(RECORDS FOR THE TASK)

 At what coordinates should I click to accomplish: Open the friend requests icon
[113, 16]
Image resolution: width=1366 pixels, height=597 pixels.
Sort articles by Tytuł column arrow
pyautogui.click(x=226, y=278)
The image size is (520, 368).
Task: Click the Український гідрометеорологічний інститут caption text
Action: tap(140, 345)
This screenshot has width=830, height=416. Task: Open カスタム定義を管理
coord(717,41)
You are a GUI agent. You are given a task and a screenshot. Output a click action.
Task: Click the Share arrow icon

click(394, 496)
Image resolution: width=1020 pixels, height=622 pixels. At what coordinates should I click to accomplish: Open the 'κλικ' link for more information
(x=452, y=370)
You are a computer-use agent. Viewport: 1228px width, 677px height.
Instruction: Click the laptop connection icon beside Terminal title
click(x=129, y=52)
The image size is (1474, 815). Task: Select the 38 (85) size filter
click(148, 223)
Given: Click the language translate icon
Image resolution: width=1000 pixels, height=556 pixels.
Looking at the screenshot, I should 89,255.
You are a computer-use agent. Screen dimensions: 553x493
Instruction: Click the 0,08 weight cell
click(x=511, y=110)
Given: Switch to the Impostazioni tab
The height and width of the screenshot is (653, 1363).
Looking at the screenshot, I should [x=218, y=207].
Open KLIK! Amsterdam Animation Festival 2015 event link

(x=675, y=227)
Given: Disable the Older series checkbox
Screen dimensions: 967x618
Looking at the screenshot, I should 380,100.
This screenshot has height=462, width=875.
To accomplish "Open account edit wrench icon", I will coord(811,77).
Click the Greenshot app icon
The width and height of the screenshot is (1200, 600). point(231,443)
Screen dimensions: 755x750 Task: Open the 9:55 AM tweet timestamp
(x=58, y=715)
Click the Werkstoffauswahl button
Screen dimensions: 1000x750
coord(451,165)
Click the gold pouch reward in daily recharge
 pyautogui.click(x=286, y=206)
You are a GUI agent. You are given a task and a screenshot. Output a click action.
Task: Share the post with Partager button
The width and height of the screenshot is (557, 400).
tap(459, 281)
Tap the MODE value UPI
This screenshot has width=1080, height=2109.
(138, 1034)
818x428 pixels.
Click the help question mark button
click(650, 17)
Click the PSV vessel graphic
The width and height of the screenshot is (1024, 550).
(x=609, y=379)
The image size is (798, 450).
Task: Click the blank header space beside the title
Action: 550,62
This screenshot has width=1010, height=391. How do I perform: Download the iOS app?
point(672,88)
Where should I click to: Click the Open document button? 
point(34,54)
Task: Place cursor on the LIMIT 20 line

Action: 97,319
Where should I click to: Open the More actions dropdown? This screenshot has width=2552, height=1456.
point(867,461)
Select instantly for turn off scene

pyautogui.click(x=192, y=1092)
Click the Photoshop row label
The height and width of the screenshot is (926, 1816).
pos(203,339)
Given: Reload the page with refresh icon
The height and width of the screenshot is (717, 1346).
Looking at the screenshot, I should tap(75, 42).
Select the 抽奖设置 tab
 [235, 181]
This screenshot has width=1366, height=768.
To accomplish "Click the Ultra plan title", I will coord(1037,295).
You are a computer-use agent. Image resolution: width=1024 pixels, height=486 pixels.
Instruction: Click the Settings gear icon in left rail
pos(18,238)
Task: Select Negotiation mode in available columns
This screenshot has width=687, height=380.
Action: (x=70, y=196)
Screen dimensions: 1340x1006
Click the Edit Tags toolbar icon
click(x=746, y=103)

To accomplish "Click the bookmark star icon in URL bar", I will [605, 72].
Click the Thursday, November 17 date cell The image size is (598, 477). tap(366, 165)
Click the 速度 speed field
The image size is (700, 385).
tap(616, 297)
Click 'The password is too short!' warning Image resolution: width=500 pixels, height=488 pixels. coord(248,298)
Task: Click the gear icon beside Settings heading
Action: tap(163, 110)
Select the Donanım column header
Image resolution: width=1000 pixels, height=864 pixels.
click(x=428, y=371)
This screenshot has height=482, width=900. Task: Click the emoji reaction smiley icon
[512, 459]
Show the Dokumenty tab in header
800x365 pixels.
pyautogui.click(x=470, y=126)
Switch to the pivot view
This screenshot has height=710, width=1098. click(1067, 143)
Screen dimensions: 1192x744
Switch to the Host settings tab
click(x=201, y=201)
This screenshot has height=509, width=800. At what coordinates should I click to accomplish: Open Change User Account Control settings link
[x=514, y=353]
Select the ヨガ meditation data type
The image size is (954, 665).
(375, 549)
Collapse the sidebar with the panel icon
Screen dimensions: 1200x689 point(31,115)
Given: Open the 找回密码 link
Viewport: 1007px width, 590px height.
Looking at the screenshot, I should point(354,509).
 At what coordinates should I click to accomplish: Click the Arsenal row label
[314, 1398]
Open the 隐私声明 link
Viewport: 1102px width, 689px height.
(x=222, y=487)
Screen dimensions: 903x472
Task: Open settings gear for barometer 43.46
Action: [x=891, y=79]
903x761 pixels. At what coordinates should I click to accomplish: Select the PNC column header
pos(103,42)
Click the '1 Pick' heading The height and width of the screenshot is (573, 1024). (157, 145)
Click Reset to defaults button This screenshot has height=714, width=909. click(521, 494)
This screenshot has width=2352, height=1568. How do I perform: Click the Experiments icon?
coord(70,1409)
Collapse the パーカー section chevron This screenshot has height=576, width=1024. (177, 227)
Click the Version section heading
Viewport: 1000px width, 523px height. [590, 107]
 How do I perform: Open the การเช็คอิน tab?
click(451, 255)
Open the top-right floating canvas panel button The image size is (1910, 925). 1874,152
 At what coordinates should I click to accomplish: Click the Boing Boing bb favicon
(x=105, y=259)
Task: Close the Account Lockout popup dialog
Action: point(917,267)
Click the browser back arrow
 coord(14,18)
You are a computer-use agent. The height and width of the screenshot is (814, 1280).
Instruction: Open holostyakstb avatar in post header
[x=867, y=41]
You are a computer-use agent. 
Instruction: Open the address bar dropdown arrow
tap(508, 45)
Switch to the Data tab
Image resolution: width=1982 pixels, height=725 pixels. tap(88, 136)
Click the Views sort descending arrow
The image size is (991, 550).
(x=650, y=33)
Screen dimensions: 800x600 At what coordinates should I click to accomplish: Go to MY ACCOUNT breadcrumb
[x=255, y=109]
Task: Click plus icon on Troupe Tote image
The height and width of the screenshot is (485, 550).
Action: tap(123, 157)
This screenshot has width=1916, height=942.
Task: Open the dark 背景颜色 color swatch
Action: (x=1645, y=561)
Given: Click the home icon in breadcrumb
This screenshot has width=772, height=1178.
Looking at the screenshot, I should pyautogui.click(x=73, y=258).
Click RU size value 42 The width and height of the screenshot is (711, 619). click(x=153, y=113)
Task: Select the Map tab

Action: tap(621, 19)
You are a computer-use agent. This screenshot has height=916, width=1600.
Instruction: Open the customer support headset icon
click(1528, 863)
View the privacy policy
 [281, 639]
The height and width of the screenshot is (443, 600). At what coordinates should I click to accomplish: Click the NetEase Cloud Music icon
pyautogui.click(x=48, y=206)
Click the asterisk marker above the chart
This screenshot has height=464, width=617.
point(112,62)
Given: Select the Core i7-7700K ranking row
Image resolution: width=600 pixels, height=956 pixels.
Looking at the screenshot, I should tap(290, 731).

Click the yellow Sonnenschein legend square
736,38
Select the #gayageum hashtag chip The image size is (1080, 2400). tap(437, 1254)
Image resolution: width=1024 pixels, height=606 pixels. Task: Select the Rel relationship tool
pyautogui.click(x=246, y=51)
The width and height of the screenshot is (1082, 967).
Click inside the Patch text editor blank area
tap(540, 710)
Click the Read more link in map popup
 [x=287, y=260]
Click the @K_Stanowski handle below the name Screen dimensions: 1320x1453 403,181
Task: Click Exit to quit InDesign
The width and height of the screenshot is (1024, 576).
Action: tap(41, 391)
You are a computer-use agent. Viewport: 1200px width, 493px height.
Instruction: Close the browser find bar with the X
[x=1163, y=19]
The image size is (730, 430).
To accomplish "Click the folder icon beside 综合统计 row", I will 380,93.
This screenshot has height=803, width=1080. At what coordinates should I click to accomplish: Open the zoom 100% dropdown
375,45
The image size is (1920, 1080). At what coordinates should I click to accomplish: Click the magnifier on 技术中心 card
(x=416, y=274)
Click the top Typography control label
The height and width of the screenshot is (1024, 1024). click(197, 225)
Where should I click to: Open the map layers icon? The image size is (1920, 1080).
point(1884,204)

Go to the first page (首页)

(End RECORDS FOR THE TASK)

Return a word-for-word copy of the lines above from the one holding "Instruction: Click the 0,08 weight cell" through the one holding "Given: Reload the page with refresh icon", with both of them included and nothing besides.

Instruction: Click the 0,08 weight cell
click(x=511, y=110)
Given: Switch to the Impostazioni tab
The height and width of the screenshot is (653, 1363).
Looking at the screenshot, I should [x=218, y=207].
Open KLIK! Amsterdam Animation Festival 2015 event link

(x=675, y=227)
Given: Disable the Older series checkbox
Screen dimensions: 967x618
Looking at the screenshot, I should 380,100.
This screenshot has height=462, width=875.
To accomplish "Open account edit wrench icon", I will coord(811,77).
Click the Greenshot app icon
The width and height of the screenshot is (1200, 600). point(231,443)
Screen dimensions: 755x750 Task: Open the 9:55 AM tweet timestamp
(x=58, y=715)
Click the Werkstoffauswahl button
Screen dimensions: 1000x750
coord(451,165)
Click the gold pouch reward in daily recharge
 pyautogui.click(x=286, y=206)
You are a GUI agent. You are given a task and a screenshot. Output a click action.
Task: Share the post with Partager button
The width and height of the screenshot is (557, 400).
tap(459, 281)
Tap the MODE value UPI
This screenshot has width=1080, height=2109.
(138, 1034)
818x428 pixels.
Click the help question mark button
click(650, 17)
Click the PSV vessel graphic
The width and height of the screenshot is (1024, 550).
(x=609, y=379)
The image size is (798, 450).
Task: Click the blank header space beside the title
Action: 550,62
This screenshot has width=1010, height=391. How do I perform: Download the iOS app?
point(672,88)
Where should I click to: Click the Open document button? 
point(34,54)
Task: Place cursor on the LIMIT 20 line

Action: 97,319
Where should I click to: Open the More actions dropdown? This screenshot has width=2552, height=1456.
point(867,461)
Select instantly for turn off scene

pyautogui.click(x=192, y=1092)
Click the Photoshop row label
The height and width of the screenshot is (926, 1816).
pos(203,339)
Given: Reload the page with refresh icon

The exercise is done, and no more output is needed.